Hello,
I am working on a project to connect 3, 4-20mA industrial sensors that measure pH, turbidity and free chlorine residual to arduino UNO. I have seen the forums that show the conversion to 0 to 5V but I would like to know if there is a shield that would make this process simpler which may have been explained as this is something new I am trying.
Those sensors will output a current of between 4 to 20 mA.
The short answer, is to force the current to flow through a suitable resistor, and then measure the voltage across the resistor using the arduino analog measuring pin.
If you have a 250 ohm resistor, forcing between 4 and 20 mA to flow though it, will create a voltage of between 1 and 5 volts, which you measure with the arduino.
It would be nice if there was a shield that had 12 bit A/D for the full range of 4-20ma or 1 -5 volt. with terminal blocks and a power converter that took 24vdc and dropped it down to 5 vdc to power the Ardunio. If it used the SPI lib would be nice too. This would be very useful in Industrial control applications
Simple code to read it every 5mS and send the data out:
void loop(){
// Elapsed time check for ADC and Switch reading
if (millis()>=previousMillis){
previousMillis = previousMillis + 5; // set for next 5 mS interval
// read ADC with 3 byte transfer
PORTB = PORTB & B11111011; // ADC_SS, LOW
// ADCaddress = 0x0600, 640, 680, 6C0, 700, 740, 780, 7C0
dummyADC = SPI.transfer (highByte(ADCaddress)); // 0x06, 0x07 out, read in dummy data
highADC = SPI.transfer (lowByte(ADCaddress)); // 0x00, 0x40, 0x80, 0xC0, read in upper 4 bits
lowADC = SPI.transfer (0); // dummy 0 byte out , read in lower 8 bits
PORTB = PORTB | B00000100; // ADC_SS, HIGH
// send the data out
Serial.write (ADCsyncbyte); // syncbyte = B00110011, 0x33
// bits 4-3-2 = 0 when switch pressed. Invert them. Leave bits 1-0 alone. No bits 7-6. Bit 5 not used.

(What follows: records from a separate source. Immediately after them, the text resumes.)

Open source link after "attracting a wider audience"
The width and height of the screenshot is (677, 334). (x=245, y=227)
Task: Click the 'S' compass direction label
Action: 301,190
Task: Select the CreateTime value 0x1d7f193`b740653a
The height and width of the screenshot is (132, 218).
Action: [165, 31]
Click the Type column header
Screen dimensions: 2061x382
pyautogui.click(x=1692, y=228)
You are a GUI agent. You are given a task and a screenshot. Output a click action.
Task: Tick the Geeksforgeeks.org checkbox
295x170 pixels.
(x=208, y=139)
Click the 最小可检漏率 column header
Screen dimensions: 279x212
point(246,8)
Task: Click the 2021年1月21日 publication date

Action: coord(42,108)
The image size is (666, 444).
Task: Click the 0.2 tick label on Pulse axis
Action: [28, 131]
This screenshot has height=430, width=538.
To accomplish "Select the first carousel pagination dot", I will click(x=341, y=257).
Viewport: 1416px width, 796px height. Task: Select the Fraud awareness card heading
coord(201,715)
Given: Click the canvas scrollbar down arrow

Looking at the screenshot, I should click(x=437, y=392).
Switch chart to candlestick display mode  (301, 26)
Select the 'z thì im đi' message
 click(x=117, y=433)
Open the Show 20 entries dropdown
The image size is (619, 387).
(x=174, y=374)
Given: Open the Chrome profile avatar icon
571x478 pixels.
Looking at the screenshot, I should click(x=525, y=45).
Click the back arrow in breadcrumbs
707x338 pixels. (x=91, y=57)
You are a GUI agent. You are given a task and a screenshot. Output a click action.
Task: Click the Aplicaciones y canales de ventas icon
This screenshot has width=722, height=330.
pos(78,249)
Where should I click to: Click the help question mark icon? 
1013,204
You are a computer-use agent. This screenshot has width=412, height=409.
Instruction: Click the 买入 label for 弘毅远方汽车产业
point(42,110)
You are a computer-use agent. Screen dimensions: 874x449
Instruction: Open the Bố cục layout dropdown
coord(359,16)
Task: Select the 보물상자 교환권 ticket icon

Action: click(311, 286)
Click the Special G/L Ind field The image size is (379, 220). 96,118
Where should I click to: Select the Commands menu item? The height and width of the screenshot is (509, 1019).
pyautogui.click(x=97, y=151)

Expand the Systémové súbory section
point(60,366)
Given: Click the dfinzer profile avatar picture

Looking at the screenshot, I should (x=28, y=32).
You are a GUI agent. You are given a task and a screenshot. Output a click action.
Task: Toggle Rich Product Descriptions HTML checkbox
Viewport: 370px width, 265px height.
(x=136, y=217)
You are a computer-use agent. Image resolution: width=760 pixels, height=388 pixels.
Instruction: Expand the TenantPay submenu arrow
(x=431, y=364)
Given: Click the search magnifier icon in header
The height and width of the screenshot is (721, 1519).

Serial.write (PINC ^ B0011100); // 3 switches on Port C, make them 1 if 0 (1 EXOR 1 = 0, 0 EXOR 1 = 1, 0 EXOR 0 = 0
Serial.write (address_count); // find way to put this in top nibble of next command?
Serial.write (highADC & 0x0F); // send it out
Serial.write (lowADC); // send it out
// prep address_count for next pass. Used to create ADC select, DAC select
address_count = address_count +1; // 0 to 7, pass to Rx for DAC sync
if (address_count == 8){
address_count = 0;
} // reset if hit all 8
ADCaddress = baseADCaddress + (address_count * 0x40); // update for next ADC pass
} // end 5mS test
} // end loop
moorsb:
Do these A/D chips give you a full range on 1 - 5v for the 4095 counts or do you loose counts for 0 - 1 v?
I believe you'd lose the 0 - 1 V range when using the MCP3208 chip. I've used the MCP3208 several times myself but I don't think I understand all its features. I believe you can use a reference voltage which is lower than 5V but I don't think you can change the lower end of its measurement range.
I'd be very interested in an ADC chip which would allow one to set independent endpoints for both the bottom of the measurement range as well as independently setting the upper endpoint of the measurement range.